Son aylarda büyük kokain operasyonlarıyla gündeme gelen Mersin Uluslararası Limanı’nın işletme hakkı elinde bulunan MPI’ın Genel Müdürü Johan Van Daele, konuya ilişkin açıklamalarda bulundu. Daele, “konteynerlerde kokain yakalanması, kontrollerin etkili olduğunu gösterir. Eğer kontroller zayıf olsaydı, böyle bir sorunun varlığını duyamazdınız” dedi.
“Eğer içeriden bir destek alınmasa bu sonuç olmazdı” tahminlerine ilişkin de konuşan Daele, “Yasadışı ticaret ve kaçakçılıkla uğraşanlar, kimlerle temasa geçeceklerini, kimlerin bir fiyatı olduğunu, parayla kolay ikna edilecek insanların kimler olduğunu bilir. Dolayısıyla ben size “Hiç kimse bunu yapamaz” diye garanti veremem. Kimse veremez. İnsanların ne tür kararlar alabileceklerini önceden bilemezsiniz. Bireylere kefil olamam ama şirketim adına garanti verebilirim” ifadelerini kullandı.
Düzenli çalışan bağımsız bir iç denetim mekanizmalarının olduğunu belirten Daele, Güvenlik ekibiyle birlikte elbette süreci analiz ediyoruz. Çalışanlarla ilgili bir kanıt veya şüphe var mı diye. Kanıt yoksa soruşturma yapamazsınız. Son olaylarda çalışanlarımızla ilgili bir bulguya rastlamadık” bilgisini aktardı.
Sözcü yazarı Çiğdem Toker'in sorularını yanıtlayan Daele'nin açıklamaları şöyle:
– Türkiye'de birçok liman varken neden uyuşturucu yakalamaları en çok Mersin Limanı'nda?
– Maalesef uyuşturucu ticareti küresel bir sorun. Sadece Mersin Limanı'yla ilgili değil. Batı Avrupa limanlarına bakarsanız sorunun daha büyük olduğu görülür. Mersin'deki limanı uğrak yapan, hatların geldiği bölgeyle ilgili. Yanı sıra, hangi tip yükün sizin limanınıza geldiğiyle ilgili. Muz yükü, ağırlıklı buraya geliyor. Bu bölgelerle konteyner trafiğiniz yüksekse, risk de daha yüksek oluyor. Öte yandan konteynerlerde kokain yakalanması, kontrollerin etkili olduğunu gösterir. Eğer kontroller zayıf olsaydı, böyle bir sorunun varlığını duyamazdınız. Dolayısıyla Mersin Limanı'nda daha sık yakalanmasının nedeni, kontrollerin daha çok olması. Tabii tüm bu denetimleri, gümrükler, kaçakçılık, polis yapıyor. CCTV (kamera sistem) sadece bizde. Kapıların denetimi gümrük muhafazada. Bizim operatör olarak yaptığımız, gemileri yüklemek ve tahliye etmek. Bir yükün nereden nerelere gideceğinin kontrolü bizde değil.

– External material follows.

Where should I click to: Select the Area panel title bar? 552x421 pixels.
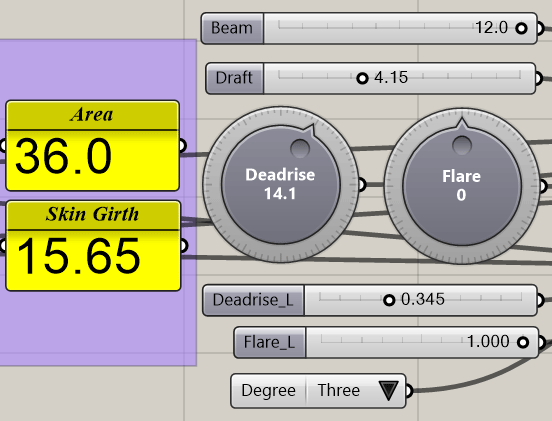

– İki milletvekilinin çalışması tartışılırken denildi ki; “Eğer içeriden bir destek alınmasa bu sonuç olmazdı.” Siz çalışanların yasadışı işlemlere katılım ihtimalini nasıl değerlendirirsiniz?
– Bu konulara Antwerp görevimden bu yana (17 yıldır) vakıfım. “Teknikler”, hikayeler birbirine benzer. Gerçekçi olmak gerekiyor. Yasadışı ticaret ve kaçakçılıkla uğraşanlar, kimlerle temasa geçeceklerini, kimlerin bir fiyatı olduğunu, parayla kolay ikna edilecek insanların kimler olduğunu bilir. Dolayısıyla ben size “Hiç kimse bunu yapamaz” diye garanti veremem. Kimse veremez. İnsanların ne tür kararlar alabileceklerini önceden bilemezsiniz. Bireylere kefil olamam ama şirketim adına garanti verebilirim.
– Şirket olarak son operasyonlar süreçlerinde denetim yaptınız mı?
– Düzenli çalışan bağımsız bir iç denetim mekanizmamız zaten var. Kendi içimizde araştırmaları yaparız. Sonuçlar yönetim kuruluna iletir. Çalışanların sorumluluğuyla ilgili karar gereğini ortaklar düzeyinde tartışırız. Hissedarlara da raporlanır. Daima kolluk kuvvetleriyle ortak bir çalışma içindeyiz. Yapılması gereken ne varsa şirket olarak yapıyoruz.
– Somut olayda bir bulgu oldu mu?
Güvenlik ekibiyle birlikte elbette süreci analiz ediyoruz. Çalışanlarla ilgili bir kanıt veya şüphe var mı diye. Kanıt yoksa soruşturma yapamazsınız. Son olaylarda çalışanlarımızla ilgili bir bulguya rastlamadık.